Economists who argue that labor taxes are highly distorting believe that labor supply is more elastic. They admit that some groups of workers may supply their labor inelastically but claim that many other groups respond more to incentives. Here are some examples:

♦ Many workers can adjust the number of hours they work—for instance, by working overtime. The higher the wage, the more hours they choose to work.

"Let me tell you what I think about the elasticity of labor supply."

♦ Some families have second earners—often married women with children— with some discretion over whether to do unpaid work at home or paid work in the marketplace. When deciding whether to take a job, these second earners compare the benefits of being at home (including savings on the cost of child care) with the wages they could earn.

♦ Many of the elderly can choose when to retire, and their decisions are partly based on the wage. Once they are retired, the wage determines their incentive to work part-time.

♦ Some people consider engaging in illegal economic activity, such as the drug trade, or working at jobs that pay "under the table" to evade taxes. Economists call this the underground economy. In deciding whether to work in the underground economy or at a legitimate job, these potential criminals compare what they can earn by breaking the law with the wage they can earn legally.

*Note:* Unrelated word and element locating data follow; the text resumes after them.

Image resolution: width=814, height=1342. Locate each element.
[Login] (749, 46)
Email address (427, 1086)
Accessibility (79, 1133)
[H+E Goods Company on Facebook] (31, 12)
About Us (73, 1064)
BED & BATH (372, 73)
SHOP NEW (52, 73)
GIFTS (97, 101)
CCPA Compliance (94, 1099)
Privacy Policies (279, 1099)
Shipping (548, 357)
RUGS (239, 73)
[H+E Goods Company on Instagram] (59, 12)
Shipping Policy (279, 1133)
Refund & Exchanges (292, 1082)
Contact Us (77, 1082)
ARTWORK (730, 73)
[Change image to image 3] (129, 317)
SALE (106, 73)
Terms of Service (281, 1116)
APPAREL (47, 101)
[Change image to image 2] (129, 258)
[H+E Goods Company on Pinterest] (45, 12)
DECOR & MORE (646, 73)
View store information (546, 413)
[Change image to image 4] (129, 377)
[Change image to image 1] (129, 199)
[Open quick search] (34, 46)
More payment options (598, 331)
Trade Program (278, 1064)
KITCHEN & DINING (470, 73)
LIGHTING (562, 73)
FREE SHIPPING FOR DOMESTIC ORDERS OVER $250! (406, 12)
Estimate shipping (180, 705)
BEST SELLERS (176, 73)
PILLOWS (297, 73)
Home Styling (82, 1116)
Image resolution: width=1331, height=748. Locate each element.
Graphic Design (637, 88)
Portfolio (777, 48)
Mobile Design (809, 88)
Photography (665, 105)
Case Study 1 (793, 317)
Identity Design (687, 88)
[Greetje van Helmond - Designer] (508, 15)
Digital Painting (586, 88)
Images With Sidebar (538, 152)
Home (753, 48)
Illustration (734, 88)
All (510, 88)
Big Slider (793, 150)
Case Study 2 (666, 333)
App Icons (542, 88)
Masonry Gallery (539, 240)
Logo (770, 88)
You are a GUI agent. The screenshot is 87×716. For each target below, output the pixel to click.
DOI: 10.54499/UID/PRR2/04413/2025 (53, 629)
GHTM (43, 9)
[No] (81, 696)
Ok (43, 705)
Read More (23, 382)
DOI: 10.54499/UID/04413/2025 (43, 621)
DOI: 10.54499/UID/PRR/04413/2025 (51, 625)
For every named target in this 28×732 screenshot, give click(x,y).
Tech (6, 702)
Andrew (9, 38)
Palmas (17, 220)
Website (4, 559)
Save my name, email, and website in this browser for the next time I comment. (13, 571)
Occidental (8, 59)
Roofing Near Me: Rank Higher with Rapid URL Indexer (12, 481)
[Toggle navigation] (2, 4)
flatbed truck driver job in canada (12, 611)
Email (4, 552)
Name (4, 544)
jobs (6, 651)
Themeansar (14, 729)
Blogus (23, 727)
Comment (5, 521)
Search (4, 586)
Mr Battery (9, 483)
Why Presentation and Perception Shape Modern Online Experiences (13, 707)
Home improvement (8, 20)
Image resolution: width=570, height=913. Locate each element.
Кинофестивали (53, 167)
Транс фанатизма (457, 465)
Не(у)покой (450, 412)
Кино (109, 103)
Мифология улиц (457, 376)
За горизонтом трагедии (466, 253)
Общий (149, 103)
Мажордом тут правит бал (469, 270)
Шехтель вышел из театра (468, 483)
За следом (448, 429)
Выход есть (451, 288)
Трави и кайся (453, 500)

In each of these cases, the quantity of labor supplied responds to the wage (the price of labor). Thus, the decisions of these workers are distorted when their labor earnings are taxed. Labor taxes encourage workers to work fewer hours, second earners to stay at home, the elderly to retire early, and the unscrupulous to enter the underground economy.

These two views of labor taxation persist to this day. Indeed, whenever you see two political candidates debating whether the government should provide more services or reduce the tax burden, keep in mind that part of the disagreement may rest on different views about the elasticity of labor supply and the deadweight loss of taxation.

I QUICK QUIZ: The demand for beer is more elastic than the demand for milk. Would a tax on beer or a tax on milk have larger deadweight loss? Why?